Although he says he's in constant pain from arthritis, Henry hopes to live to be more than 100. "You know, regardless of what pain you have, it's wonderful to get up and still see the sunshine," he says. "I have pain, but I can open my eyes and see the beauty."
- Darla Synnestvedt
Sarah and Elizabeth Nicell
Identical twins and perpetual-motion machines, they don't let diabetes stop them.
The Nicell girls celebrated their birthday last week. Although being 8 years old is new to them, they're old pros at diabetes management.
Diagnosed with Type 1 three weeks apart from each other when they were toddlers, they can't remember a time when they didn't count carbs and calculate insulin doses.
Their fingers are as nimble on the controls of their insulin pumps as any 14-year-old is with her cell phone. Indeed, kids who don't know them usually assume that they're either texting or thumbing through a playlist.
The insulin pumps clip to their waistbands and feed insulin through a skinny tube - it looks like an earbud wire - into a tiny catheter taped in place under their clothes. "People that I don't know say, 'Is that a phone or an iPod?'" Sarah says, giggling.
When the twins were first fitted with the pumps just over a year ago at Children's Hospital of Philadelphia, they were frustrated because the tape holding their catheters in place was no match for their activity level and the devices would slip out. The girls play soccer on weekends. On weekdays after school, they practically live on an 8-foot-high jungle gym in their back yard in rural Glassboro, N.J.
Rather than ask Elizabeth and Sarah to take it easy, the doctors found stronger tape. "They told us, 'Don't make them adjust. We'll adjust to them,'" says their mother, Amy.
That's pretty much the family motto. Although Amy is vigilant to the point of hanging out in the hallway instead of going home while the girls are at CCD, "we don't like to make them stop doing things," she says.
A catheter will fall out "every once in a while if they're at a gymnastics party," she says, "But we bring an extra."
- Becky Batcha
Scott Soleimanpour
He has looked at diabetes from three sides now.
Even though he was just 5 years old, Soleimanpour, now 29, knew something was wrong.
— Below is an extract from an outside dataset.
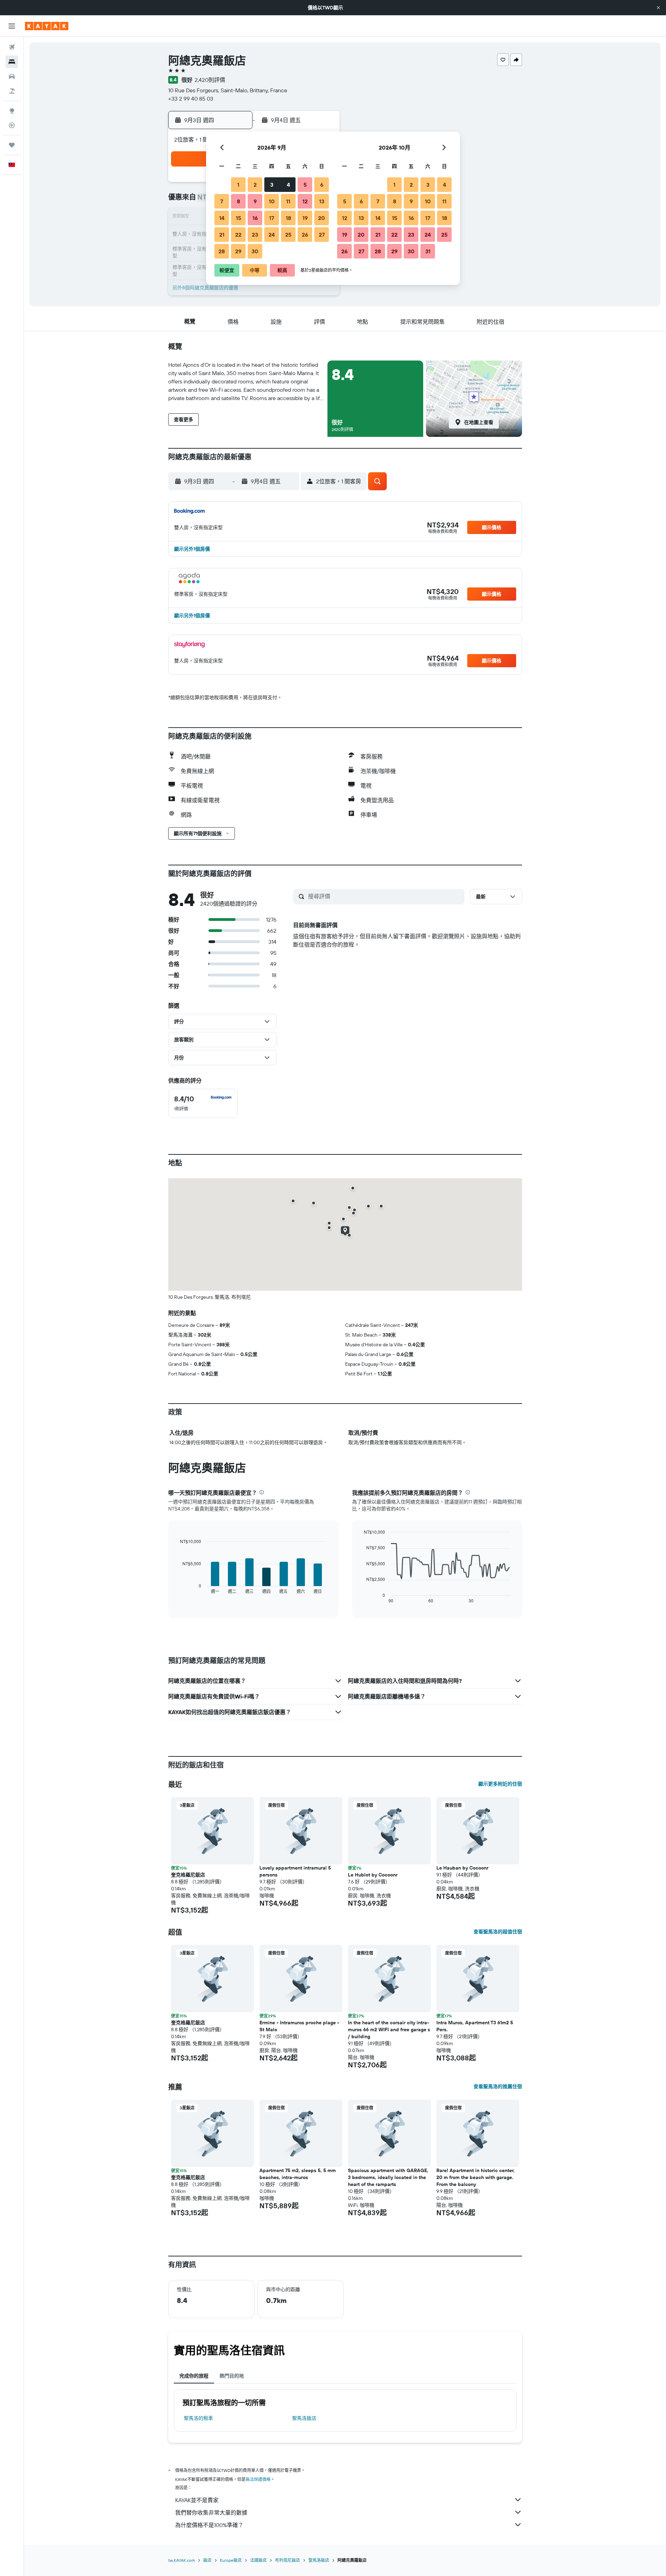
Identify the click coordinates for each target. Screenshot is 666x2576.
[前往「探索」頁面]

"I had the most unquenchable thirst you could ever imagine," he says. "Imagine that you were in the desert for weeks without anything to drink and then multiply that by 10. That's how thirsty I was."
This harrowing episode landed him a diagnosis of Type 1 diabetes complete with a two-week stay in the hospital.
As an inpatient, he was "the kid that ran around the wards talking to the nurses and checking on the other kids and making friends and saying 'Can I help?'" says Soleimanpour. The seed was planted, and he now divides his time as a diabetes researcher on the cutting edge of science at the University of Pennsylvania and a diabetes doctor for Penn Medicine.